CF: When I was 13 years old, I started flying in the back of Hoover’s Mustang to airshows, to clean his air-plane and my father’s Bearcat. I was getting sunburned cleaning the airplanes, and eventually started wearing a Panama hat. Hoover saw me wearing it at one of the Wright-Patterson Air Force Base shows and liked it, so he started wearing one too. So I was the person who introduced Hoover to that style of hat, which sort of became his trademark. He signed that original hat, and I still have it in my office.

FM: What was the biggest stunt you ever filmed?

CF: Flying a Jetstar II through a large hangar door in Face/Off. The shot had 26 cameras, more than any other shoot in film history. We had one take, so I watched my GPS for 60 knots, and then just turned 90 degrees and drove the Jetstar through the hangar doors while explosives were going in the hangar.

The hangar crash from Face/Off [Courtesy: Corkey Fornof]

FM: Is flying these unbelievable stunts ever fun?

CF: It is all very hard work, but we do have our fun. During the filming of Phantom, I was Catherine Zeta-Jones’ stunt double for the biplane scenes. It was not an easy task—she’s beautiful. I wore a long wig and a leather helmet. That night at a cast party by the resort’s pool, as the crew was having some good-natured fun ribbing me, Catherine grabbed an open mike and said across the entire resort PA system that if she and I were in the same dress, wig, and make-up, you couldn’t tell us apart from a half-mile away! The pool area came apart with laughter.
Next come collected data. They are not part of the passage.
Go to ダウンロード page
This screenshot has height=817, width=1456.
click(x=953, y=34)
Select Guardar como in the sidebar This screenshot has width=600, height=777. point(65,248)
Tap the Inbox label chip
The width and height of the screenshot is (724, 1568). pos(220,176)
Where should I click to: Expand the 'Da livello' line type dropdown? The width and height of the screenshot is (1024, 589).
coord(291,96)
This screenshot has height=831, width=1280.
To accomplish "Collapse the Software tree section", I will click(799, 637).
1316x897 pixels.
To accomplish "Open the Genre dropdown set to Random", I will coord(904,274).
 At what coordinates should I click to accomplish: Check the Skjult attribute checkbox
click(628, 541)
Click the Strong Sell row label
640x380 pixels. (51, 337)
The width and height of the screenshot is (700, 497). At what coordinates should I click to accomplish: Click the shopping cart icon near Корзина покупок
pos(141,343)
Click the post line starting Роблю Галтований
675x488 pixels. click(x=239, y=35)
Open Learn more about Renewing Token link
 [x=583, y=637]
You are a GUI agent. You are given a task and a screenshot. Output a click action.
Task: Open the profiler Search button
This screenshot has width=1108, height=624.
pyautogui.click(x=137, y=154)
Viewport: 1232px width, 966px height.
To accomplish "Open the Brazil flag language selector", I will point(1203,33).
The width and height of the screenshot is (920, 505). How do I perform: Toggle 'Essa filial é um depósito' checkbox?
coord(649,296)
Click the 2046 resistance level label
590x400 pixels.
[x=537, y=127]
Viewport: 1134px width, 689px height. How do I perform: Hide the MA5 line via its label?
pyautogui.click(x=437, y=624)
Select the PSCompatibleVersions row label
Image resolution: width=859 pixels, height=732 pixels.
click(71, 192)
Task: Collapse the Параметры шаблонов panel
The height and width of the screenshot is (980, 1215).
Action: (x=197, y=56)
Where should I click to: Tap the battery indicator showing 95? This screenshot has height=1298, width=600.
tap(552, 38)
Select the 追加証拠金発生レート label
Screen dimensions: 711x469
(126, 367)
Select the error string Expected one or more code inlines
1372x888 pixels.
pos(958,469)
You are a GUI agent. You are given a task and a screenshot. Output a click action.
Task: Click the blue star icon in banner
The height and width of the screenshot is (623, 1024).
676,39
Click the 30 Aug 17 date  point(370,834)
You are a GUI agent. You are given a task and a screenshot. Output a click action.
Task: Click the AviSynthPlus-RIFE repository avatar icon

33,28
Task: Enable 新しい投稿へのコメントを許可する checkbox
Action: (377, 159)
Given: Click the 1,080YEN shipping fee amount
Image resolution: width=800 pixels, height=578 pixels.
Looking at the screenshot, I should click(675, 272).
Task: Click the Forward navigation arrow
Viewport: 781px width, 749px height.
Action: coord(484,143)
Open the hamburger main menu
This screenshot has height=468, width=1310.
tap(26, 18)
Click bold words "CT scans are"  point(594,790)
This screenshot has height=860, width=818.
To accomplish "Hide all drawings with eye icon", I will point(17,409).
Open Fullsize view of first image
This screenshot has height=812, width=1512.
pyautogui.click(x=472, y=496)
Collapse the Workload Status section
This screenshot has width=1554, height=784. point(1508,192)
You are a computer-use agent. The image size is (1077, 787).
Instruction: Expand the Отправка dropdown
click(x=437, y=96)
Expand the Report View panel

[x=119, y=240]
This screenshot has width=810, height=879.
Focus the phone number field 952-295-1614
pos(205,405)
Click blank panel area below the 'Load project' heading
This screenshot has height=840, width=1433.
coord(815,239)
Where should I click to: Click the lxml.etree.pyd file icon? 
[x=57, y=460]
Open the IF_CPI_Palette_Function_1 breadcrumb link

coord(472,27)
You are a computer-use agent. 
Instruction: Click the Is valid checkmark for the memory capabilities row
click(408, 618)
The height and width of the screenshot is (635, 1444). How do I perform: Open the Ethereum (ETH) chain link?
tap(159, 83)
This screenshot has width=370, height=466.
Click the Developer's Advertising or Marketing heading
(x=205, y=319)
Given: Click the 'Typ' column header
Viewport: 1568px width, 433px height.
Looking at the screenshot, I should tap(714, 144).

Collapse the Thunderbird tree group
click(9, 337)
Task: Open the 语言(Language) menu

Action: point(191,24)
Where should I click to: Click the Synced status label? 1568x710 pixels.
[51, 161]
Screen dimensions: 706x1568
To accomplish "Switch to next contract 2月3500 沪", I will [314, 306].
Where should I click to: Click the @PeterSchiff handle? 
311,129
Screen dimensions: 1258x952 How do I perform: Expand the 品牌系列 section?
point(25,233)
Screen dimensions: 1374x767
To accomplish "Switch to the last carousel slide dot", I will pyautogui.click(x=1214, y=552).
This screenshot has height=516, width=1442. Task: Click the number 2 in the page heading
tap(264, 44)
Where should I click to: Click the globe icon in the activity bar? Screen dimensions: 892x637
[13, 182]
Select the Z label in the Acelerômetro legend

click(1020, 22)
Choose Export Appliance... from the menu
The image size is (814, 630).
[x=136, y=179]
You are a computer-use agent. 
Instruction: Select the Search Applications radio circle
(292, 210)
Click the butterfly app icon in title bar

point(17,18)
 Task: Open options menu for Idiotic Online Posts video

Fornof with his father, Bill Fornof. [Photo courtesy: Corkey Fornof]

Quick 6

FM: Who’s the one person living or dead you would most like to fly with?
CF: Gen. Jimmy Doolittle
FM: If you could fly any airplane or helicopter you have not yet flown, what would that be?
CF: Curtiss P-6E Hawk or Boeing P-26 Peashooter
FM: Describe the most remote airport you’ve ever used.
CF: Too many to name. If I needed a strip at a distant location, the film’s transportation department would cut and level one for me.
FM: What do you believe has been aviation’s biggest breakthrough event or innovation?
CF: Powerplants (jets, now electric) and a giant leap in avionics.
FM: What is one important lesson you learned in your training?
CF: That the airplane can fly better than I could.
FM: When not flying, I’d rather be…
CF: With my family or building scale-model airplanes.